A video claiming to represent the true story behind the Fortescue Mining Group/native title affair has been published on a new website called The True Yindjibarndi Story. Crikey has reported that Fortescue Mining Group is behind the video and the website. It’s the iron ore mining giant’s response to a controversial video published last week by IndyMedia.
Both videos are wildly differing accounts of a native title meeting held last month in Roebourne, Western Australia. The publisher of the original video claimed, “The video shows the actions of this miner in trying to entrap and bully traditional owners into a land use ‘Agreement’ that will see massive disturbance of country and will swindle generations of Yindjibarndi people.” The Fortescue website counters, “On April 4 a misleading, heavily edited video of a [sic] important community meeting was circulated online. It is important that the facts are told.”

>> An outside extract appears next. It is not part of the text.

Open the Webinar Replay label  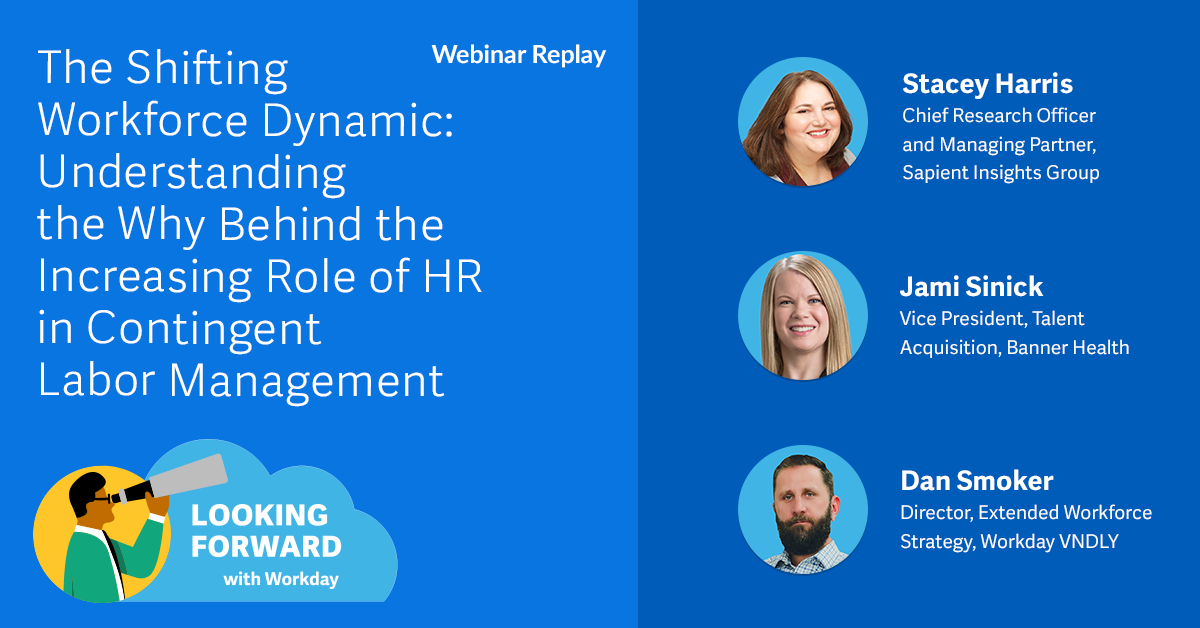tap(517, 55)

The original video allegedly shows Fortescue trying to push through a deal worth more than $10 million for their Solomon Hub mining project despite the concerns of Yindjibarndi Aboriginal Corporation (YAC). Fortescue’s legal team reportedly asked Vimeo to remove the video because it “incites racial hatred”. It also claimed the video contravened state and federal laws, including Western Australian defamation laws. Vimeo removed the video, but it has since been uploaded to YouTube. Reforms to federal defamation law passed in 2005 make truth an allowable defense and restrict the ability of most corporations to sue for defamation.
The story is one of several recent manifestations of the age-old tug-o'-war between freedom of speech and censorship. We’ve covered the legal proceedings in which News Limited columnist Andrew Bolt is alleged of having written two blog posts that were racially discriminatory against a group of indigenous Victorians, and the unlikely allies that have rallied to his side in the name of freedom of expression. Further afield, China’s crackdown on dissidents has claimed high profile figures like Ai Weiwei, Australian based novelist Yang Hengjun and even Bob Dylan.
The Sydney Morning Herald recently asked four figures from publishing, academia, the law and politics about the need for absolute freedom of speech. Their responses were as varied as they were compelling - the Griffith Review’s Julianna Schultz concluded, “Freedom of speech is not absolute, but essential.”